Advice for New Entrepreneurs: How to Start A Small Business in the Sharing Economy

sharing economy

Guest Post by Dean Burgess from Excitepreneur.net

Have you heard of the sharing economy? While the term is still fairly new and many people are still unfamiliar with it, the sharing economy is poised to change the workforce as we know it. The sharing economy is on the news each day, and you might already be participating in it without even realizing it. For instance, if you’ve ever worked on a side project for a client or if you’ve ever used AirBNB, congratulations: You’ve participated in the sharing economy.

The sharing economy is defined by Forbes as jobs that take advantage of shared services and collaboration. This might include ridesharing (think: Lyft and Uber), renting your home on AirBNB, or freelancers and entrepreneurs who share office space in a coworking environment. Despite its title, the sharing economy doesn’t negate monetary exchange. In fact, many people are making hundreds or even thousands of dollars per month from the sharing economy. It can be a great way to boost your income, earn some quick cash, or even quit your day job and start your own business.

If you’re thinking of starting a small business or entering the sharing economy yourself, you’re in the right place. Here are some of our favorite tips for how to make the transition into entrepreneurship:

 

Becoming an Entrepreneur

Before you dive right into business ownership, it’s important to understand your strengths before taking on such a commitment. How can you tell if you’re ready for entrepreneurship? Gauge your work ethic and your personality traits. Typical big boss characteristics include self-discipline, tenacity, an eagerness to improve, and being a natural risk-taker — just a few of the signs you were born to run your own business. If you find yourself nodding in agreement, then keep reading for some advice on how to get the ball rolling.

 

Making the Transition

When determining what type of career you’d like, it’s important to ask yourself a few questions. What work do you enjoy? What draws you to this type of collaborative entrepreneurship? Do you want to leave the office environment and work from home? Do you crave the freedom to choose your own hours while doing work you love? Once you’ve pinpointed your end goal, you can start small.

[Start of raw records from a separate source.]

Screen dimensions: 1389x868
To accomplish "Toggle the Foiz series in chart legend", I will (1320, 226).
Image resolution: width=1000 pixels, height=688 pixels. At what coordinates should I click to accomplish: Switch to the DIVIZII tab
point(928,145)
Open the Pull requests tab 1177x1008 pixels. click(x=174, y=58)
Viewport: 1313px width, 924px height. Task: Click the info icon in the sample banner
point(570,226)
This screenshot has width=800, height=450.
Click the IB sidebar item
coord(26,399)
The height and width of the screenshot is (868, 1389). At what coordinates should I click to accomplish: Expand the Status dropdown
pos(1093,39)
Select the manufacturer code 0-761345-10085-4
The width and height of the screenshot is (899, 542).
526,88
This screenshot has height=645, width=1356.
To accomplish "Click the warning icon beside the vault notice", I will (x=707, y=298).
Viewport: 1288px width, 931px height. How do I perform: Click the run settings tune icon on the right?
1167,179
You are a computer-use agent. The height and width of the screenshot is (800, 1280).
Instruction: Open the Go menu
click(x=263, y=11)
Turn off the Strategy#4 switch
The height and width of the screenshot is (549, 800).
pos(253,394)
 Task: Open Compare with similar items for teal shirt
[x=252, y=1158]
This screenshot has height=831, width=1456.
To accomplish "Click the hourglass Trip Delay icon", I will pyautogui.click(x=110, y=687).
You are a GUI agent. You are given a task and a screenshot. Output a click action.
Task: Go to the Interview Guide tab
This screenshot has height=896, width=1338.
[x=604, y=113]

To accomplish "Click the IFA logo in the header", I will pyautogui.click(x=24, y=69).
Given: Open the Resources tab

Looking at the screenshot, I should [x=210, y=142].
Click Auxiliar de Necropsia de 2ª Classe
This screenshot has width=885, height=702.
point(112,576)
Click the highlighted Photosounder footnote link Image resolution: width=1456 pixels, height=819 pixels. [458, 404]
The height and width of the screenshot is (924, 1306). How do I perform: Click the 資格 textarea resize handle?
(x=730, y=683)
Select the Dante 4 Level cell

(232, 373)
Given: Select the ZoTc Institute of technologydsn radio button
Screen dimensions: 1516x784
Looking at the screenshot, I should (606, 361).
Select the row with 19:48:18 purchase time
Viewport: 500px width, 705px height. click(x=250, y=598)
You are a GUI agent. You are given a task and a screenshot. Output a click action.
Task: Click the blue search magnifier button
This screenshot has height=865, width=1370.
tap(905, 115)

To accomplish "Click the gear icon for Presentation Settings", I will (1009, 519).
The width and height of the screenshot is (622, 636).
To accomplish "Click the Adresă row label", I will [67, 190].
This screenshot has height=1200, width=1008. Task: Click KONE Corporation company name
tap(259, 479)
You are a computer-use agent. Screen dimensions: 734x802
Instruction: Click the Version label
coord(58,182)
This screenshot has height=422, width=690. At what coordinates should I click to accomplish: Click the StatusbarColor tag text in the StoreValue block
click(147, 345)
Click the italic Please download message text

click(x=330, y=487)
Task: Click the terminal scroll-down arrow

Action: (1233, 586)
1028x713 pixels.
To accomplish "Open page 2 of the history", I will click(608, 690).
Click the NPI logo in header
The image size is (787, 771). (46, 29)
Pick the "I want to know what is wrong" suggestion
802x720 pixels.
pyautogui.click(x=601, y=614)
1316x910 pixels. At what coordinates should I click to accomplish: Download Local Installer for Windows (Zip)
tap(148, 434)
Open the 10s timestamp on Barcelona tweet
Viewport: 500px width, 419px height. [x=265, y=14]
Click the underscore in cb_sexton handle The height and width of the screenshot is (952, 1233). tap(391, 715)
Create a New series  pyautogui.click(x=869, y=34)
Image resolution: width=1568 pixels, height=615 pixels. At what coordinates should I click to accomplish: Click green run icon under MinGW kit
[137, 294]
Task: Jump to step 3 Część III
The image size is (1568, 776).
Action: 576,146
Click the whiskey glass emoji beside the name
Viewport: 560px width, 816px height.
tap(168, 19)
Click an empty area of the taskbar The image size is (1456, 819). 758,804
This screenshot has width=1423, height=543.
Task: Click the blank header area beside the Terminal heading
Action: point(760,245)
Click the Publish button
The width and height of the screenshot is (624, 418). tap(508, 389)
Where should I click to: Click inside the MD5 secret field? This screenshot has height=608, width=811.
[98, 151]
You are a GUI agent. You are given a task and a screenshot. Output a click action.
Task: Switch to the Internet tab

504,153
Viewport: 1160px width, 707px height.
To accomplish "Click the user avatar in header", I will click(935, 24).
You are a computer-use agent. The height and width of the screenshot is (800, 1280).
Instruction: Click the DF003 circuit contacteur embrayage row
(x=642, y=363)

If you want to be a designer, start by Googling some online coding courses. Find something you like and purchase a class on Udemy. When you feel competent, start by freelancing or doing some work on the side as you work your way toward doing it fulltime.

 

Growing Your Business

As you grow your business, you’ll want to have a business plan and some action steps for success. You might consider working with a business mentor if you’re new to entrepreneurship. They can help you create a structured plan and hold you accountable.

An important aspect of business ownership is sales and marketing. You’ll need to have a marketing plan and a sales funnel in place to help you reach prospective clients—and convert them into paid customers. If this sounds intimidating at first, this article by Entrepreneur.com provides a plethora of advice.

 

A Common Mistake to Avoid

When growing a business, mistakes are inevitable and are often a great learning opportunity. However, you should try to avoid being everything to everyone. Have boundaries and stay focused on your target market and the skills you do best. It might sound counterintuitive but sometimes, saying no actually helps you manage time and sets you up for long-term success.